View all Events

ORIE Colloquium: Amir Ali Ahmadi (Princeton)

ORIE Colloquium: Amir Ali Ahmadi (Princeton)

Complexity of Finding Approximate Critical Points and Local Minima in Continuous Optimization

Can we efficiently find a local minimum of a nonconvex continuous optimization problem? What about a critical point? Does the complexity of these problems change when approximation is allowed? We give a rather complete answer to these questions in the Turing model of computation and for optimization problems defined by polynomial data. This talk will highlight three results that pinpoint sharp transitions in computational complexity as a function of the degree of the input polynomial:

(i) Unless P=NP, there cannot be a polynomial-time algorithm that finds a point within Euclidean distance $2^n$ of a local minimum of an $n$-variate quadratic polynomial over a polytope. This result answers a question of Pardalos and Vavasis that appeared on a list of seven open problems in complexity theory for numerical optimization in 1992.

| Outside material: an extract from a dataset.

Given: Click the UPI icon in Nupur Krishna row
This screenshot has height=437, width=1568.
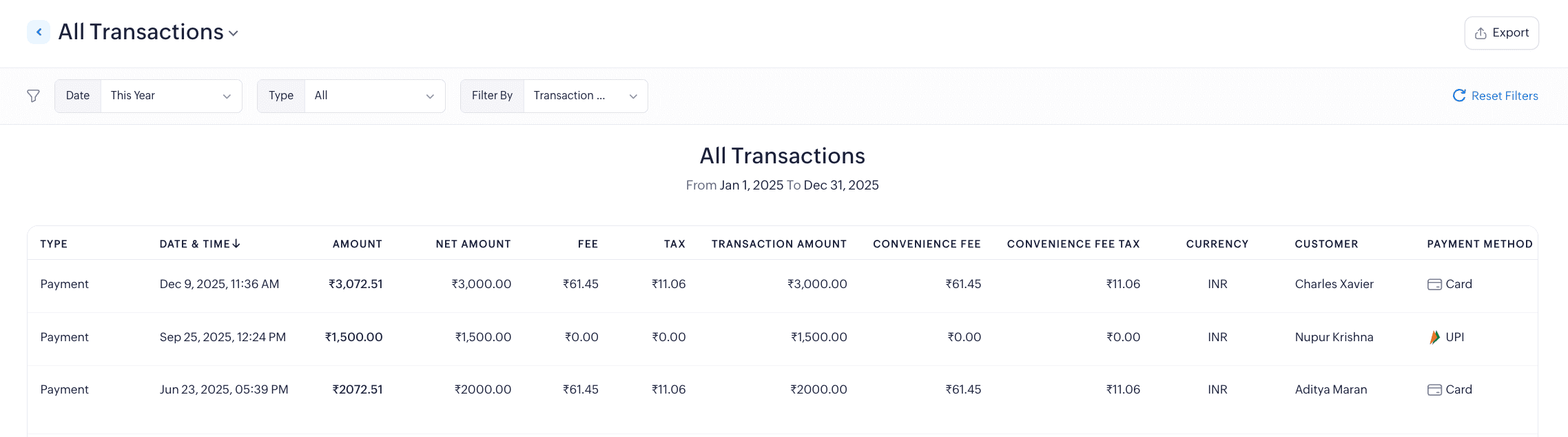Looking at the screenshot, I should click(1434, 337).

(ii) Unless P=NP, there cannot be a polynomial-time algorithm that finds a $2^n$-approximate critical point of an $n$-variate cubic polynomial (i.e., a point where the Euclidean norm of the gradient is at most $2^n$).

(iii) In sharp contrast to (ii), the seemingly harder task of computing a local minimum of a cubic polynomial can be carried out by solving semidefinite programs of linear size.

Time permitting, we will also discuss implications of these results for the design of higher-order Newton methods with super-quadratic convergence rates and polynomial work per iteration. Based on joint work with Abraar Chaudhry (Georgia Tech), Georgina Hall (INSEAD), and Jeffrey Zhang (UC Riverside).

Bio: Amir Ali Ahmadi is a professor at the Department of Operations Research and Financial Engineering at Princeton University and an associated faculty member of the Program in Applied and Computational Mathematics, the Department of Computer Science, the Department of Mechanical and Aerospace Engineering, the Department of Electrical and Computer Engineering, the Center for Statistics and Machine Learning, Robotics, and the AI Lab. He serves as the director of the minor in optimization and quantitative decision science. He has also held visiting appointments with the industry, as a Visiting Senior Optimization Fellow at Citadel, Global Quantitative Strategies, and a Visiting Research Scientist at Google Brain (in the Robotics group). Amir Ali received his Ph.D. in electrical engineering and computer science from MIT and was a Goldstine Fellow at the IBM Watson Research Center prior to joining Princeton. His research interests are in optimization theory, computational aspects of dynamical systems, control-oriented learning, and algorithms and complexity.